Task to complete - Nothing but the lines from the one containing "This screenshot has width=687, height=448." through the last line of the records belongs in the answer, copied exactly and with the pictures left out.

Segment Start: Input data

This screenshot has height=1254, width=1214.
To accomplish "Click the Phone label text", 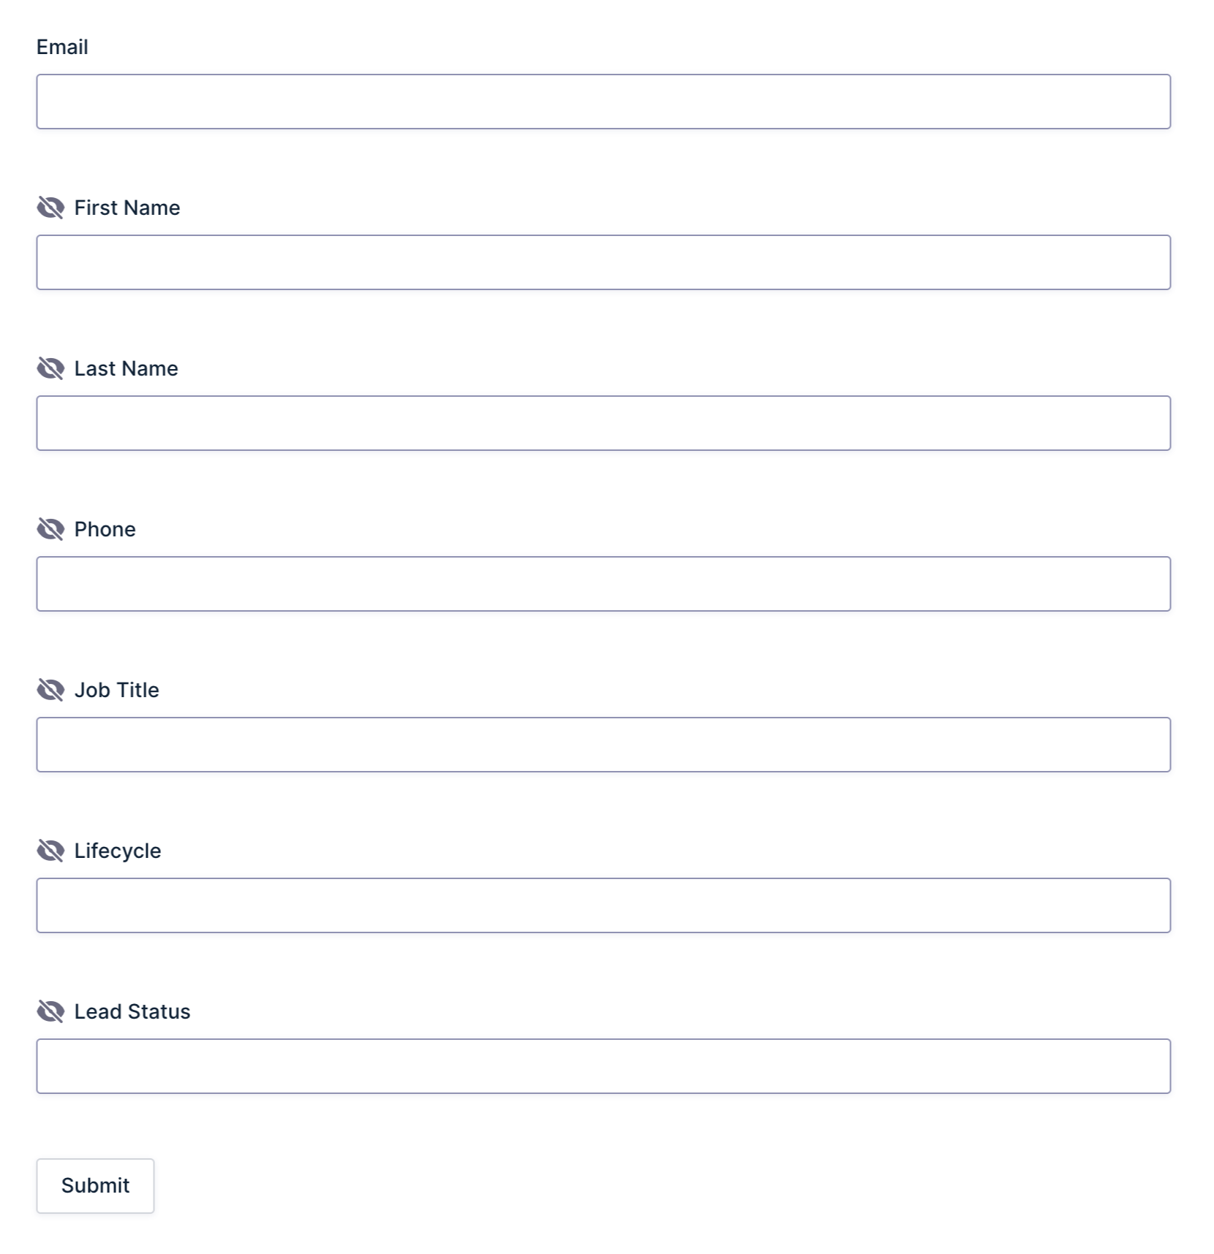I will [x=105, y=529].
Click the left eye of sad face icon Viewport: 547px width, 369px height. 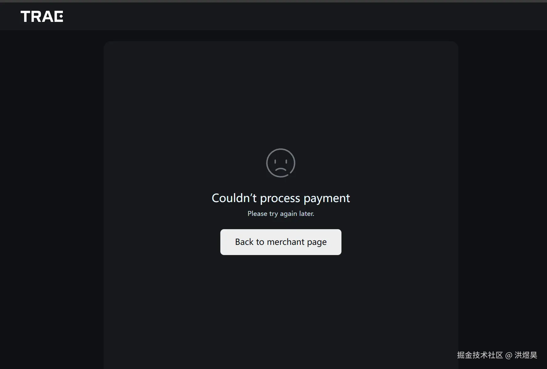coord(275,161)
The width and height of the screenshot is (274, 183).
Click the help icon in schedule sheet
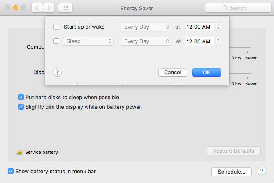point(57,72)
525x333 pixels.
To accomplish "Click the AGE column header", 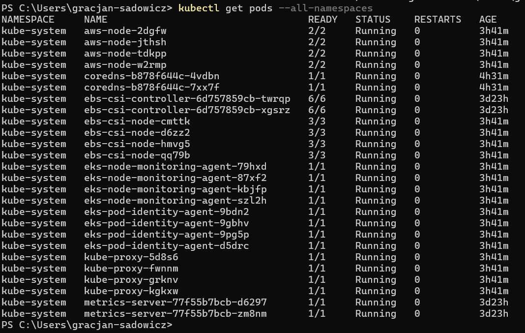I will (488, 20).
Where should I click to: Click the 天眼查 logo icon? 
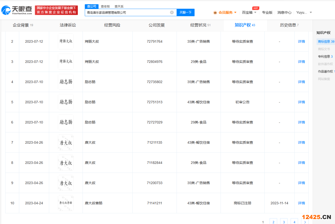click(6, 10)
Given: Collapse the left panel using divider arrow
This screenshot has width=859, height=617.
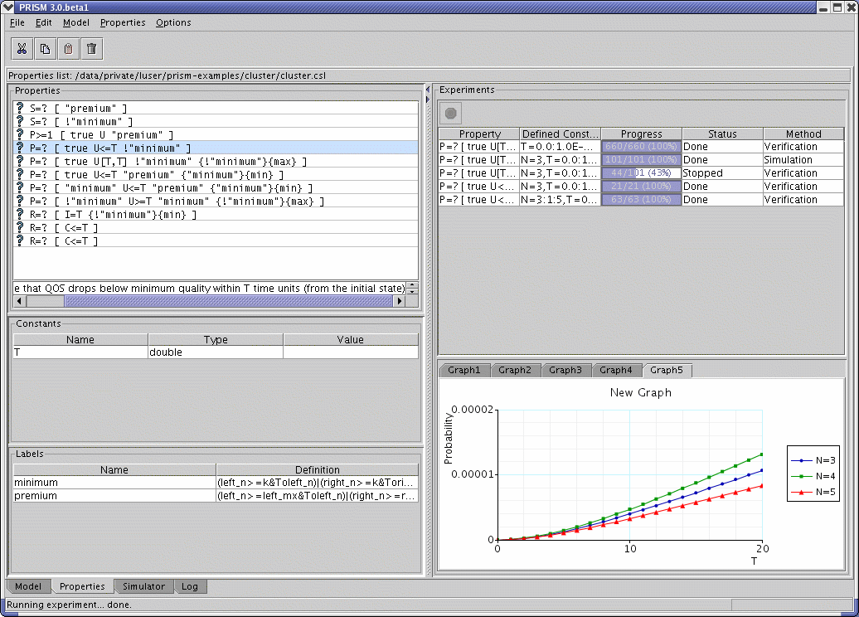Looking at the screenshot, I should 429,88.
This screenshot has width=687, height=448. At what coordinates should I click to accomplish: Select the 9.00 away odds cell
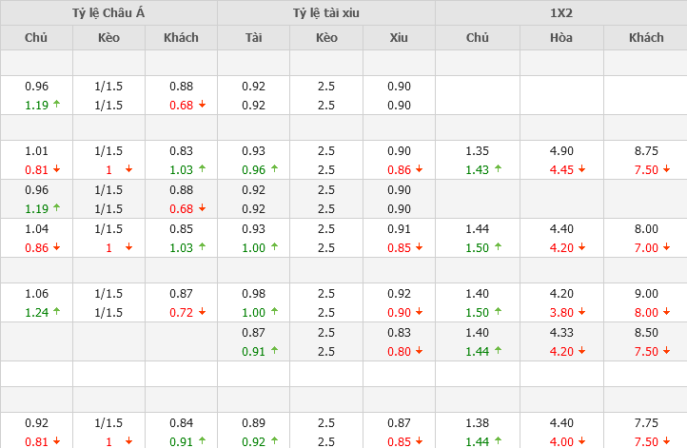pyautogui.click(x=646, y=293)
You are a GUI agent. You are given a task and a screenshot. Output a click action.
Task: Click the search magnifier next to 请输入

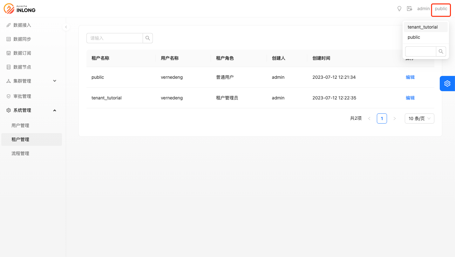click(x=147, y=38)
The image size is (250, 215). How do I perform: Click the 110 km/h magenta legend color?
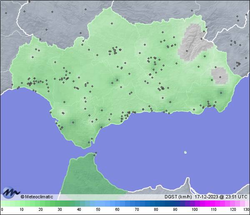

Segment End: Input data

Response to this task -
This screenshot has width=687, height=448. At what coordinates should I click to accomplish: Select the 9.00 away odds cell
pyautogui.click(x=646, y=293)
You are a GUI agent. You are given a task and a screenshot. Output a click action.
Task: Click the search magnifier next to 请输入

click(x=147, y=38)
The image size is (250, 215). How do I perform: Click the 110 km/h magenta legend color?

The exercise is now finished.